[START OF Given data]

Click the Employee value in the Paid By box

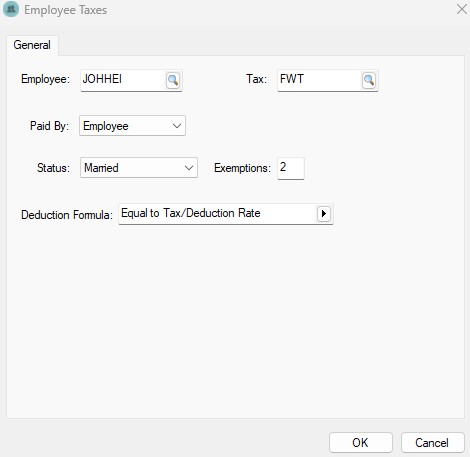[x=106, y=126]
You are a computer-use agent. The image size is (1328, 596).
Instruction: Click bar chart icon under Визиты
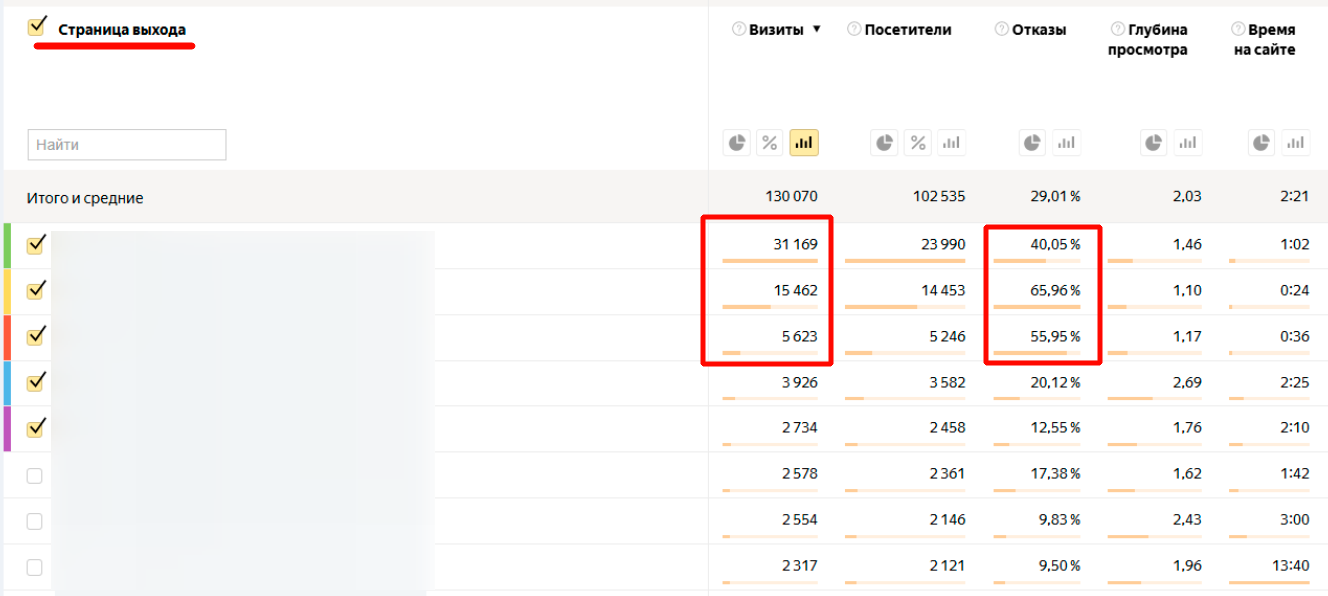tap(803, 143)

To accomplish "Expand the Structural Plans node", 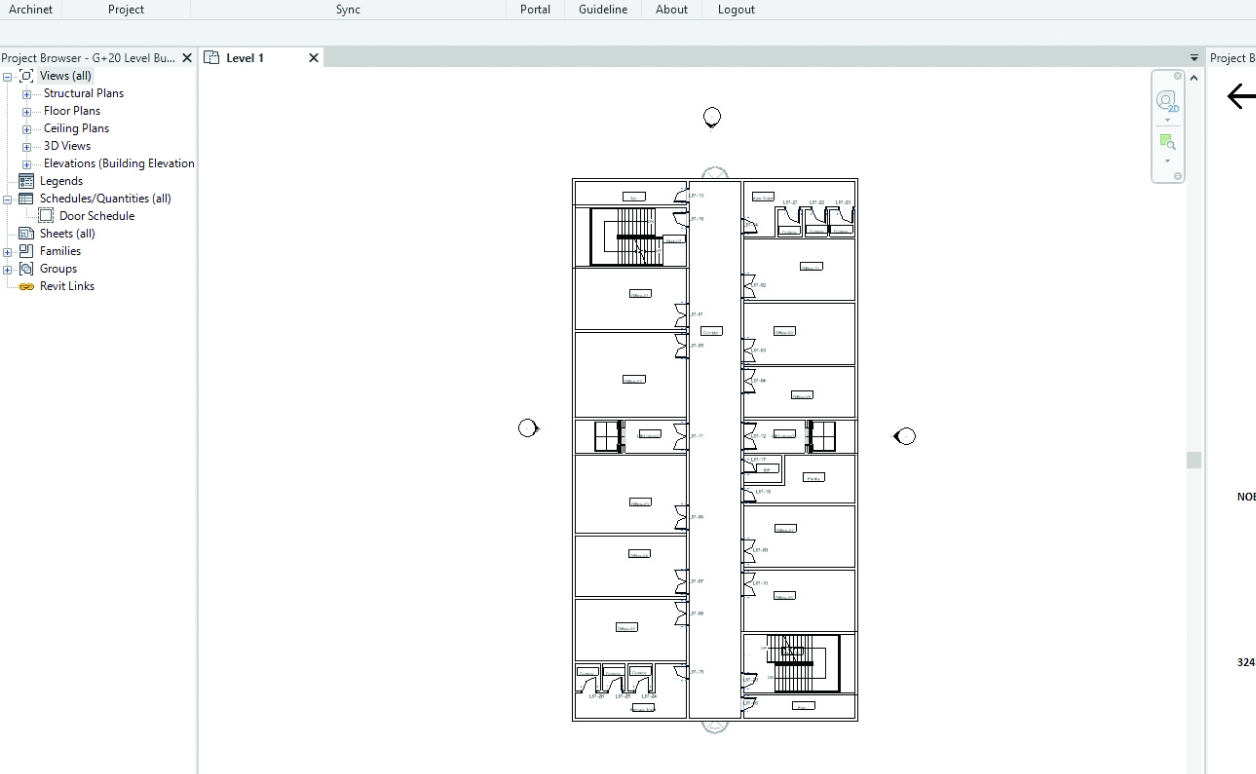I will (27, 94).
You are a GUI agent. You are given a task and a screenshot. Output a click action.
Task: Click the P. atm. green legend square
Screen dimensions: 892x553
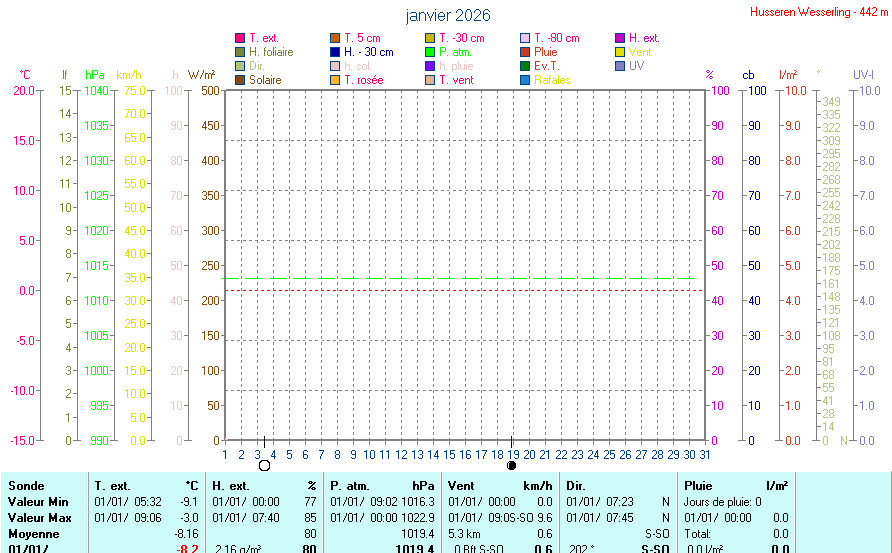point(430,52)
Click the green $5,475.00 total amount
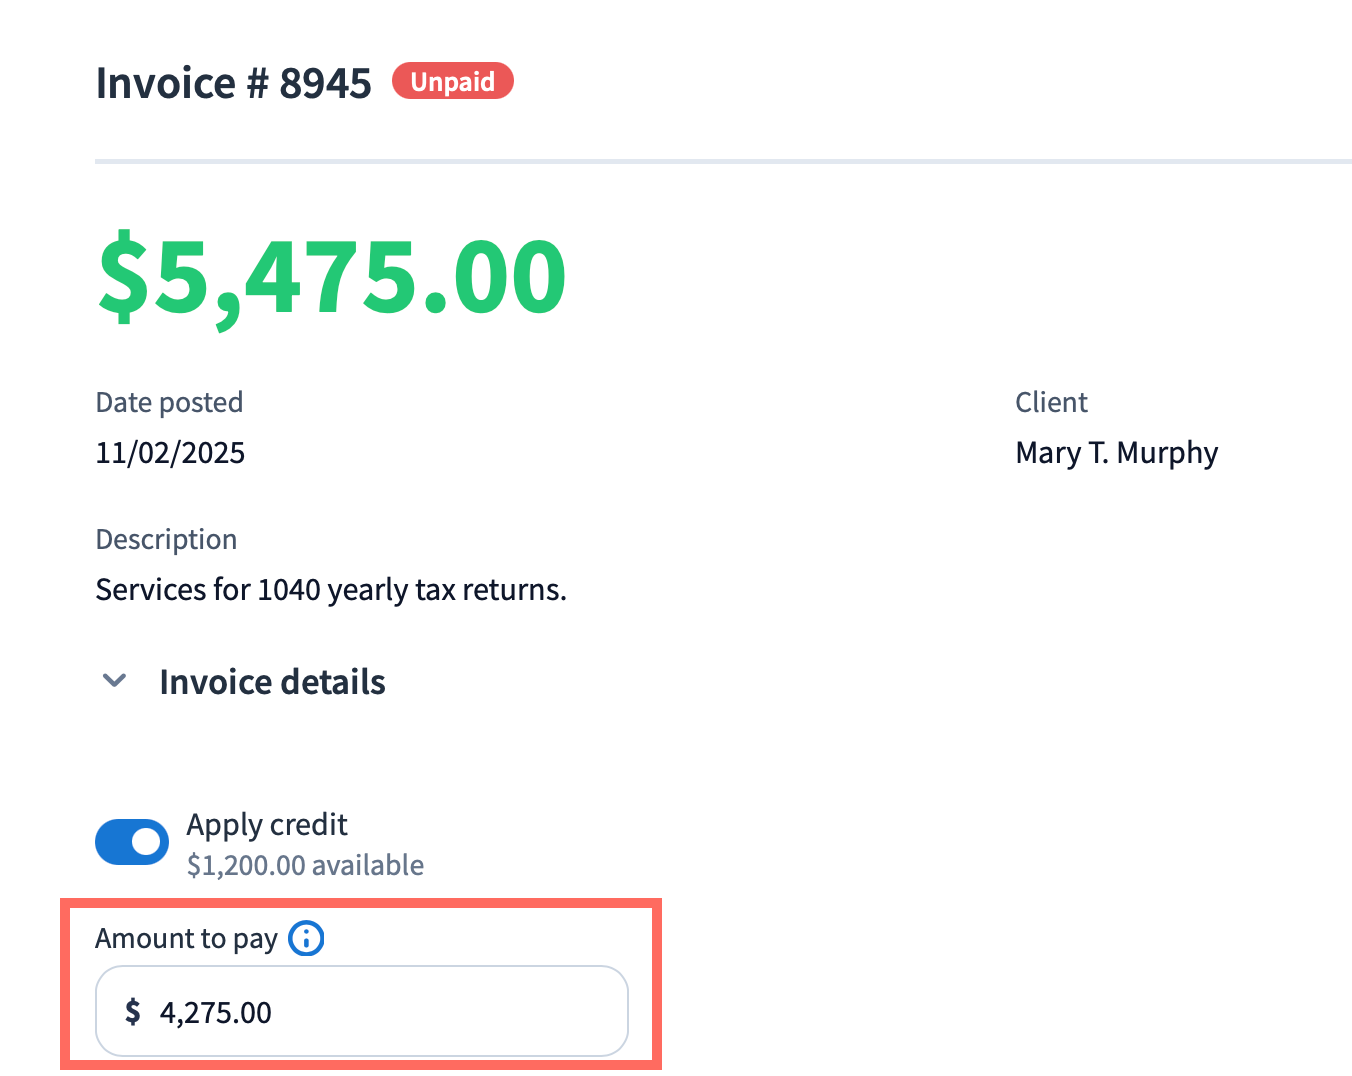Screen dimensions: 1352x1076 pos(332,277)
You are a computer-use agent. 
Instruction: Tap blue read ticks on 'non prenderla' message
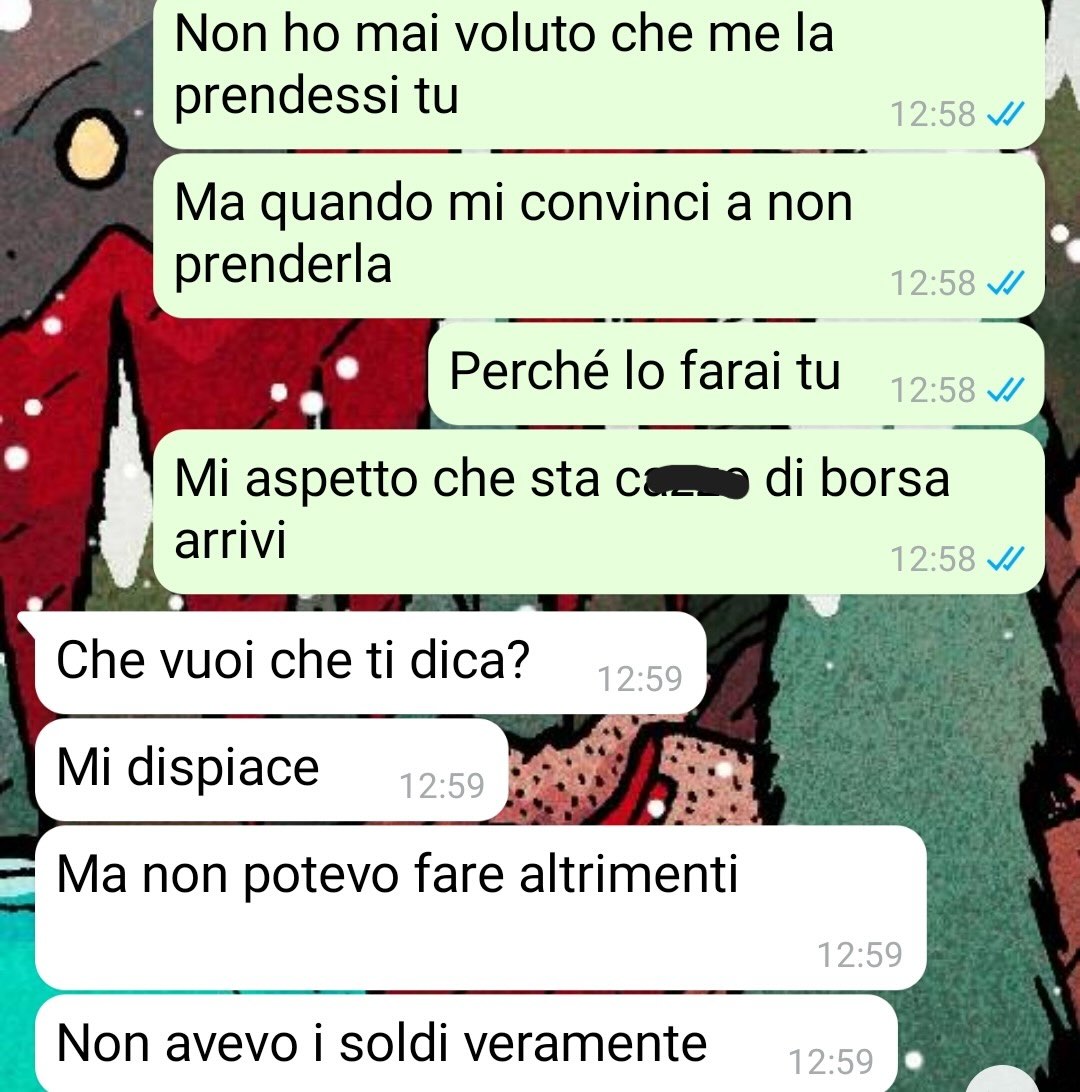(x=1006, y=283)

[END OF Given data]

**What is being asked**
From the data above, extract every line that contains the string "agent" and list those lines in their original order.

**Result**
You are a computer-use agent. The image size is (1328, 596).
You are a GUI agent. You are given a task and a screenshot. Output a click action.
You are a computer-use agent. 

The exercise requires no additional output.